XI
Роман "Проселочные дороги".— Новые цензурные затруднения.— Мои соседи по деревне: С. Н. Мосолов и семейство графа N.— Роман "Рыбаки" и дальнейшие литературные работы.
С каждым годом я более и более привязывался к своему углу в деревне. Когда работа завлекала и затягивалась, нередко случалось мне проводить в нем часть зимы, иногда — целую зиму. Многое поэтому из того, что совершалось в эти периоды времени в литературных кружках Петербурга, было мне неизвестно или доходило до меня частью из писем, частью по слухам; упоминать об этом значило бы повторять то, что было сказано в воспоминаниях других лиц, и рассказывать о том, чему я лично не был свидетелем.
Мне давно хотелось попробовать свои силы в работе большего размера. Я набросал план пространного романа из провинциального быта, сообщил об этом письменно Краевскому и вскоре получил ответ с просьбой поместить роман в "Отечественных записках", на что я охотно согласился.
Писать вторую часть романа в то время, как печатается первая часть, было для меня невозможно; одна мысль об этом парализировала мои способности, лишала меня той энергии, которая необходима, когда дело идет о большой, продолжительной работе. Я решил написать весь роман и печатать его не прежде, чем окончу последнюю главу. Я писал его более года, в течение зимы и лета не выезжая из деревни.
С печатанием романа "Проселочные дороги" вышла почти такая же история, как с повестью "Антон Горемыка",— цензура остановила его после первой части; предлог на этот раз был тот, что дворянство выставлялось здесь в слишком карикатурном виде и этого допустить было невозможно. После долгих и неуспешных переговоров Краевского с цензором меня надоумили обратиться лично к Мусину-Пушкину, тогдашнему попечителю и управляющему цензурой. Мусин-Пушкин, человек мрачного и желчно-раздраженного вида, принял меня, однако ж, довольно милостиво. Убедившись, вероятно, из моих объяснений, насколько я был далек от намерения осмеивать русское дворянство, он согласился дозволить печатание романа, но с тем условием, чтобы я вставил страницу, в которой было бы сказано, что все лица романа принадлежат исключительно к поэтическому вымыслу, не больше, как преувеличенная карикатура против существующей действительности.

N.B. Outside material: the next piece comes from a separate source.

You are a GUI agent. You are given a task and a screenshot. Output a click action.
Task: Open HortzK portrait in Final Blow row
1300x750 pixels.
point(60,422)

Страница была написана, приложена к тексту, и роман продолжал печататься.
Но этим еще не кончилось. С печатанием почти каждой главы приходилось ездить в Екатерингоф на дачу к Фрейгангу, тогдашнему цензору "Отечественных записок". Его метода состояла в том, чтобы преследовать все, что сколько-нибудь давало жизнь, одушевляло описываемое лицо или даже картину природы. "Солнце, склоняясь к западу, ярко освещало купола церквей". "Гм... ярко...— говорил Фрейганг,— скажите, пожалуйста, зачем тут: ярко?.. Слово это, поверьте, ничего не прибавляет... У вас и без того так прекрасно описано...— подхватывал он тоном весельчака,— или еще здесь: у него нос похож был на перезрелую сливу... Фи, перезрелая слива! Неужто вам самим не противно? Фи, фи!.. Воля ваша, я не могу этого пропустить. Замените это чем-нибудь другим. У вас, мой любезнейший, один господин назван Солонеевым,— это невозможно; я лично знаком с двумя Солонеевыми. Они могут принять на свой счет, могут оскорбиться... Придумайте другую фамилию. Чтобы покончить с этим, я зачеркну Солонеева. Но оставим это... Сейчас два часа... Смотрите отсюда с балкона на взморье... Сию минуту г-жа Дюр выйдет на берег купаться, как некая Фринея... Возьмите со стола бинокль..."
Фрейганг, думая умаслить авторов своим веселым видом, своими шуточками и паясничеством, достигал всегда обратного результата: его мелочная, бессмысленная и безапелляционная придирчивость действовала на каждого раздражительнее, чем суровые, молчаливые приговоры других цензоров.
Единственным вполне просвещенным и расположенным к литературе был цензор Бекетов (однофамилец нашего товарища по инженерному училищу); его посчастливилось достать "Современнику". Разумное отношение к печати, часто смелость Бекетова объяснялась отчасти также его близким родством с Мусиным-Пушкиным.